Locality sensitive hashing is a super useful trick. Most people use it for near-neighbor search but it’s also helpful for sketching algorithms and high-dimensional data analysis. This post will explain four common LSH functions.
Hash functions map objects to numbers, or bins. A locality sensitive hash (LSH) function \(L(x)\) tries to map similar objects to the same hash bin and dissimilar objects to different bins. The picture below shows an example where we form two hash tables - one using an LSH function \(L(x)\) and the other using a normal hash function \(H(x)\). \(L(x)\) preserves most of the clusters from the original dataset - most of the elements in each hash bin are similar. The key intuition behind LSH is that LSH functions try to group similar elements together into hash bins.
A hash collision occurs when two objects \(x\) and \(y\) have the same hash value. In our example, all of the red dots collided, but this was not guaranteed to happen. Under an LSH function, the chance that objects collide - called a collision probability - depends on how similar the objects are. LSH functions are defined based on their collision probabilities [1].

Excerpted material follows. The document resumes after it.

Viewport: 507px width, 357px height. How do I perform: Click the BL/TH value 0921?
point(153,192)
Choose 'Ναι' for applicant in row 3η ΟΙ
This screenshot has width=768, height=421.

Definition 1: Locality Sensitive Hash Family
We say that a hash family \(\mathcal{H}\) is \((R, cR, p_1, p_2)\)-sensitive with respect to a distance function \(d(x,y)\) if for any \(h \in \mathcal{H}\) we have that
The definition seems complicated, but it is really just a mathematical statement of our intuition. The picture below explains the definition. Definition 1 says that if we pick our LSH function from the hash family \(\mathcal{H}\), then all of the points in the red ball have a good chance (probability \(\geq p_1\)) of colliding with the query. All of the points in the blue shaded region have a small chance (probability \(\leq p_2\)) of colliding, and we don’t care what happens to the gray points in between.
Next, we’ll introduce LSH functions for some common distance measures. We will use \(p(x,y)\) to mean the collision probability.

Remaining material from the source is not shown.